注目の論文

疫学:フランスの1度目のロックダウンが解除された直後にCOVID-19症例の過小検出が起こった

Nature

2020年12月21日

Epidemiology: Underdetection of COVID-19 after the first lockdown in France

フランスでは、2020年5月に全国的なロックダウンが解除された直後に、監視システムによる新型コロナウイルス感染症(COVID-19)の症候性症例の検出が過小になり、検出されなかった症例の割合が10例中9例だったとする推定結果が明らかになった。この研究知見は、その後の検出率が時間の経過とともに上昇したものの、検査システムがパンデミック(世界的大流行)を封じ込めるために必要な検出率を達成できていなかったことを示している。こうした研究結果を報告するVittoria Colizzaたちの論文が、Nature に掲載される。Colizzaたちは、「検査–追跡」をパンデミック封じ込めの効果的なツールにするためには、選択的検査を今以上に利用しやすくして、検査件数を増やすことが必要だという考えを示している。
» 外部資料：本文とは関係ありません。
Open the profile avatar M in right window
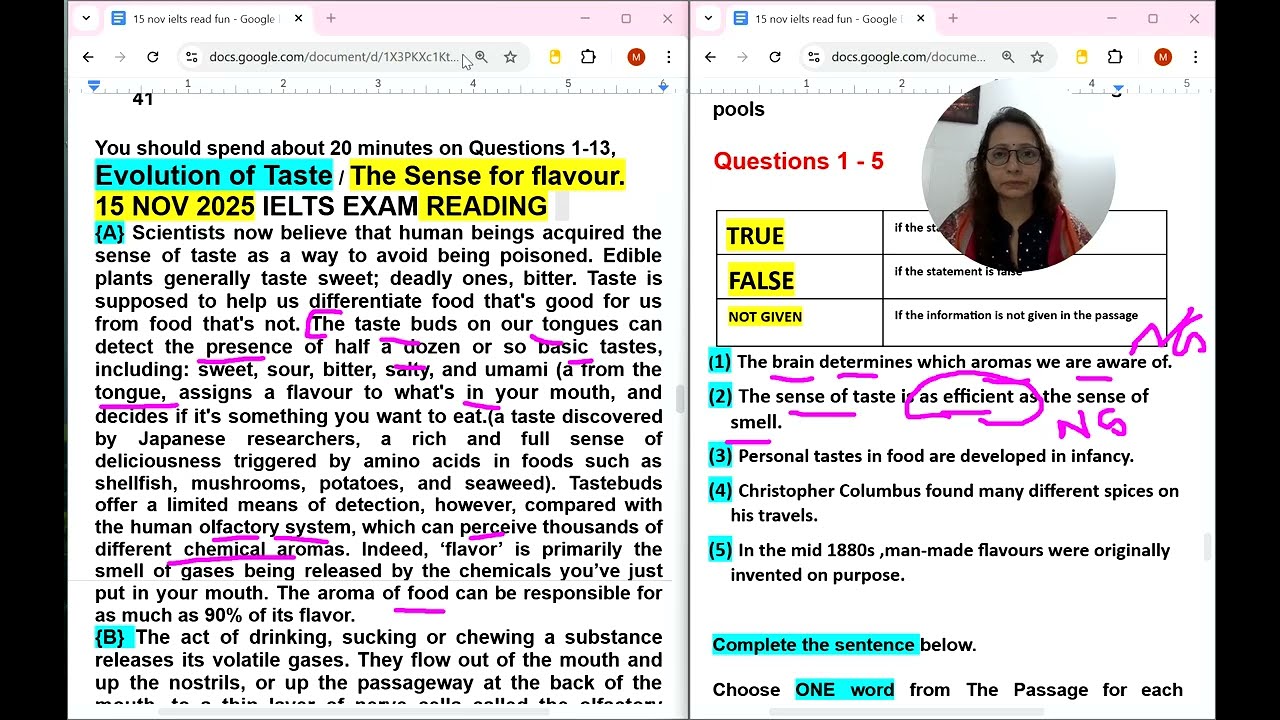Image resolution: width=1280 pixels, height=720 pixels. point(1162,57)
重症急性呼吸器症候群コロナウイルス2(SARS-CoV-2)を検出し、感染拡大を監視する戦略は、非常に重要なものと考えられており、それによって症例を特定して感染者を隔離し、地域社会内でのウイルスの伝播を防ぐことができる。この戦略が特に重要になるのは、長い時間と多額のコストをかけてロックダウンを行って有病率が低下した場合だ。ところが、感染者が無症状あるいは症状が軽いために検出されない可能性のある症例が大きな割合を占めることが、この戦略にとって若干の障害になっている。症状のあるウイルス感染の検出成功率を把握することは、検査システムの限界を理解する上で、また、COVID-19パンデミックの管理を改善する上で役立つ可能性がある。

今回、Colizzaたちは、2020年5月中旬〜6月末の7週間にフランスで発生した症候性SARS-CoV-2感染症の症例数を、ウイルス伝播の数理モデルを用いて推定した。このモデルは、入院患者に関する地域データを用いて較正され、2つの方法で検証された。第1の方法は、血清学的研究との比較で、第2の方法は、1週間の症候性症例数の予測値とそれに対応するウイルス学的に確認された症例のデータとその週の自己申告症状追跡データベースからの推定値との比較である。この調査期間中に発生した症候性感染症の症例数は約10万4000例と推定されたが、同じ期間中の確定症例数は1万4000強に過ぎなかった。検出率は、調査期間中に上昇していったが、6月末までに検出率の中央値が50%を超えたのは、調査対象の12地域のうち5地域だけだった。

症状追跡データベースのデータによると、調査期間中は、COVID-19に類似した症状を持つ者の31%しか医師の診察を受けていなかった。以上の知見を総合すると、ロックダウン直後の数週間にわたってSARS-CoV-2感染の大部分が検出されなかったことが示唆される。Colizzaたちは、COVID-19の感染拡大を抑制するためには、検査–追跡戦略を大幅に改善する必要があると提案している。そのためには、(例えば、医師が検査を処方しなければならないといった障壁を取り除いて)スクリーニング検査の件数を増やし、COVID-19に似た症状が出た場合に症状が軽度であっても医師の診察を受けることを奨励することが考えられている。また、検査方法の処理能力と分解能の全般的な改善も必要とされる。